Unfortunately, the prediction of flounder was greatly understated.

Do you guys REALLY think arguing about who makes more stuff that is in our homes has anything productive to offer, other than getting your own blood pumping while you are pounding your chests?

Ignorant
Ignorant SuperDork
3/12/11 8:45 a.m.
SVreX wrote:
Ignorant wrote: Blaming GM's downfall entirely on the unions is false. Any company can bear any burden if they have product that supports the high profit required.

Ponzi would disagree. GM's problem with high costs related to their legacy costs are not the costs (as you have noted). The problem is the costs as a relation to their market share. Unreasonable costs and benefits work fine in a Ponzi scheme until the market becomes saturated with your product. At some point, the entire system dose begin to collapse.

GM's market share is so huge that the benefits they committed to are now unsustainable.

Same could be said for public union benefits.

Here's another way of thinking about this..

The costs of their benefits were knowns. They did not effectively manange their product to provide for coverage around their knowns.

oldsaw
oldsaw SuperDork
3/12/11 9:21 a.m.

In reply to Ignorant:

Following that line of thought one sees that previous management was woefully incompetent or ambivalent (at best) in managing the product.

Which is why a new management team was hired to fix the mess.

GlennS
GlennS Dork
3/12/11 10:16 a.m.
wcelliot wrote: while the GOP tends to tick off people by being judgemental, but are very ineffective at actually infringing upon freedoms. We have lost huge amounts of freedoms in this country over the last few decades... nearly all of it from people like you

unless you happen to be a minority, gay, Muslim, a union member(last ones for the lols)

both parties are quick to control your freedoms in different ways given the opportunity..... i think your opinion on which party is more effective at it comes down to your political affiliation.

I think your confusing being a cheer leader with being correct.

Ignorant
Ignorant SuperDork
3/12/11 11:24 a.m.
oldsaw wrote: In reply to Ignorant: Following that line of thought one sees that previous management was woefully incompetent or ambivalent (at best) in managing the product. Which is why a new management team was hired to fix the mess.
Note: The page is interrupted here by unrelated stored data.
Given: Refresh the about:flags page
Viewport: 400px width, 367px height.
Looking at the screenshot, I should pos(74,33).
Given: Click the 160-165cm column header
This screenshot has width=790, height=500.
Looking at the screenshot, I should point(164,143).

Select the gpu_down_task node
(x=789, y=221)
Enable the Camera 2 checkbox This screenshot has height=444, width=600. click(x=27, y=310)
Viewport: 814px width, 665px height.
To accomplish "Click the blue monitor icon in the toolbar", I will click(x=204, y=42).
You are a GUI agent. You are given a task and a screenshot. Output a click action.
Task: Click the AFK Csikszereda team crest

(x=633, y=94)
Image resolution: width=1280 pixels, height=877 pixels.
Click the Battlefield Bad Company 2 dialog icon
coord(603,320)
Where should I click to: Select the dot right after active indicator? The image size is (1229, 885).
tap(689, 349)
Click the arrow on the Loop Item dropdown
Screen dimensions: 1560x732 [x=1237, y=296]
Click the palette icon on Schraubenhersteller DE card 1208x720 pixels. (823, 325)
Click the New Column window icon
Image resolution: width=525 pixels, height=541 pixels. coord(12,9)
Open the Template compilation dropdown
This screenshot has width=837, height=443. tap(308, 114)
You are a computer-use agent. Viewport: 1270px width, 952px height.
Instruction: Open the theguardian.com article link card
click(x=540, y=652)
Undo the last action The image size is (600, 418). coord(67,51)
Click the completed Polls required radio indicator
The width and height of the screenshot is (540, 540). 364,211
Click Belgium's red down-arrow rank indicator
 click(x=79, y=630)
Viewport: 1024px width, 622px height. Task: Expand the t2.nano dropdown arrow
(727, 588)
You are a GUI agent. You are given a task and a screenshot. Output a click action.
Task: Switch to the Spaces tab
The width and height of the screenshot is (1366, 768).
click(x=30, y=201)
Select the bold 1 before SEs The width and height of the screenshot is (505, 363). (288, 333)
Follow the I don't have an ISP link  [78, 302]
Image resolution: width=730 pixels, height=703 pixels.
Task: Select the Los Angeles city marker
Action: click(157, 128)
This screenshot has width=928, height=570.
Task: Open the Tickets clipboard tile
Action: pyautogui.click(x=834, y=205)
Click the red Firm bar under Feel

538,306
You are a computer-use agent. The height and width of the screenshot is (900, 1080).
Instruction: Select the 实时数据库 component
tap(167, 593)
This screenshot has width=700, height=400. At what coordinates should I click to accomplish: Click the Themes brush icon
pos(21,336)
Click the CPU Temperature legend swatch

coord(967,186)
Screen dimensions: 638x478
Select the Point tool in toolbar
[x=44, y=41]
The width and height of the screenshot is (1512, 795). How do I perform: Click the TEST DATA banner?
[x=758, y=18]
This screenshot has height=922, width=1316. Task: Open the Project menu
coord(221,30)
Ha ha ha ha .. Man.. I need to sit down and drink a beer with you some day. It would be one hell of a conversation.

Ignorant
Ignorant SuperDork
3/12/11 11:25 a.m.
SVreX wrote: Do you guys REALLY think arguing about who makes more stuff that is in our homes has anything productive to offer, other than getting your own blood pumping while you are pounding your chests?

You're 11000000% correct, but the man accused me of being anti-capitalist and I was merely making a point as weird as it may be...............

I've really been trying to look at things much more objectively lately, it may not seem like, but I have. Because of that.. I got lumped in with Hugo Chavez.

Anyway.. You are also correct that the John Galt guy had some good points.

pitbull113
pitbull113 New Reader
3/12/11 7:18 p.m.

http://www.youtube.com/watch?v=su4PwZCWUdg

madmallard
madmallard Reader
3/12/11 7:30 p.m.
Ignorant wrote: wally/Leach, Recently a company offered a large voluntary/early retirement seperation package. 3x the people they wanted to leave, actually left. There are now plenty of open jobs, but filling them is very tough. This ties directly into the other big employment issue in America; the age of our workforce. As the older more skilled and knowledgeable folks retire there is a serious gap in the productivity of their replacements.

or worse in our family's case, an unwillingness to re-hire 'aged' workers back into the workforce that aren't yet retiring.